Some recent articles about Sackett v. EPA, such as those mentioned and linked to by Timothy Sandefur in his post earlier today, as well as comments on those articles, seem to want to steer this case toward the Sacketts personally, rather than the issues in this case. But this case is not really about the Sacketts or even about wetlands. It is about the procedures the EPA employs to enforce the laws it administers, and whether those enforcement procedures afford adequate, constitutionally-guaranteed due process to the regulated public. In other words, this case is about the EPA and government accountability: it is the EPA that is on trial, not the Sacketts.

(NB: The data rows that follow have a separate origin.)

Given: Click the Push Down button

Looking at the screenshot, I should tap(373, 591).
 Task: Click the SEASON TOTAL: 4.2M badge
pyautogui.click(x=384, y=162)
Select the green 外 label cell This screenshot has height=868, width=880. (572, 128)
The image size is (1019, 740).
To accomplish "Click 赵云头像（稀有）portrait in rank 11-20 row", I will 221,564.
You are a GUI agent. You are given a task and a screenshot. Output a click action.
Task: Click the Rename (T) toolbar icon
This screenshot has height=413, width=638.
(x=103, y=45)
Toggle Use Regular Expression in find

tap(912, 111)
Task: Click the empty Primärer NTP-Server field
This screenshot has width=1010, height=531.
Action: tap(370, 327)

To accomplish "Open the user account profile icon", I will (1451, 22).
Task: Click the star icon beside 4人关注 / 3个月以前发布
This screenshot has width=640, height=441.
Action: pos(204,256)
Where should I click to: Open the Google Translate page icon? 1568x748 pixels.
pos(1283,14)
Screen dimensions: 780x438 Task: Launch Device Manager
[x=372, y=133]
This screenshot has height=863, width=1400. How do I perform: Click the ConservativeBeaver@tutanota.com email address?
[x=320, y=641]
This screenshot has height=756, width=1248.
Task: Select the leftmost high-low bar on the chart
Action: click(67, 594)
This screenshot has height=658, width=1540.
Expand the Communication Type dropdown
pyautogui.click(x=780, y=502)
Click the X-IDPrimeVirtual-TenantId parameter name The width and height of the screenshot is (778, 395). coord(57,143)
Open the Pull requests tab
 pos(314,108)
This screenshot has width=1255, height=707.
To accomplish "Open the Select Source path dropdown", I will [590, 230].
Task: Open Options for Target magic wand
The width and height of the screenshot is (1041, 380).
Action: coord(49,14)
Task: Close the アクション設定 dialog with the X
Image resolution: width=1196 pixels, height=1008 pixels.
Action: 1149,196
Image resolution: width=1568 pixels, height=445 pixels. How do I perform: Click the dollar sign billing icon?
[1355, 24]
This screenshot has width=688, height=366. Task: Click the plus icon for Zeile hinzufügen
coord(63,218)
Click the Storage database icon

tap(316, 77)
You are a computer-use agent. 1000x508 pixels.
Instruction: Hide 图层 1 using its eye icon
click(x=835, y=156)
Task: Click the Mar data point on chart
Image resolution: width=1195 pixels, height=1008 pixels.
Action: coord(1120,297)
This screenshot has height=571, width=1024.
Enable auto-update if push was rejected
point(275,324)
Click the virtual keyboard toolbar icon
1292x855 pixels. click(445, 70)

In a recent brief filed with the Court, the Natural Resources Defense Council similarly tried to redirect the attention in this case to the Sacketts, and, worse, seemed to suggest that they have been dishonest regarding their beliefs about the character of their property in their dispute with the EPA. As a result, PLF filed this additional pleading with the Supreme Court, which is accompanied by Chantell Sackett’s declaration.
As Chantell’s declaration makes clear, the Sacketts have an honest dispute with the EPA whether their half-acre lot contains wetlands subject to federal control as the EPA claims. We would also point out that this dispute is neither unusual nor wrong-headed: EPA has a history of overreaching. For example, in 2001 and again in 2006, the U.S. Supreme Court issued decisions declaring that the federal government had exceeded its authority under the Clean Water Act to regulate certain lands and waters. Had the regulated parties in those cases simply taken EPA at their word, the EPA might today be allowed to regulate whatever it wanted at will. However, as Americans, under our Constitution, we have the right to question and challenge the government at every level . . . and sometimes our courts hold that the government is, indeed, wrong.
Does the Sackett property contain wetlands subject to EPA regulation? The EPA says yes, and the Sacketts say no. Which is precisely why the Sacketts are fighting for the right to their day in court. For the first time in the 40-year history of the Clean Water Act, the Supreme Court will decide whether landowners have a constitutional right to go to court to contest potentially illegal EPA enforcement actions.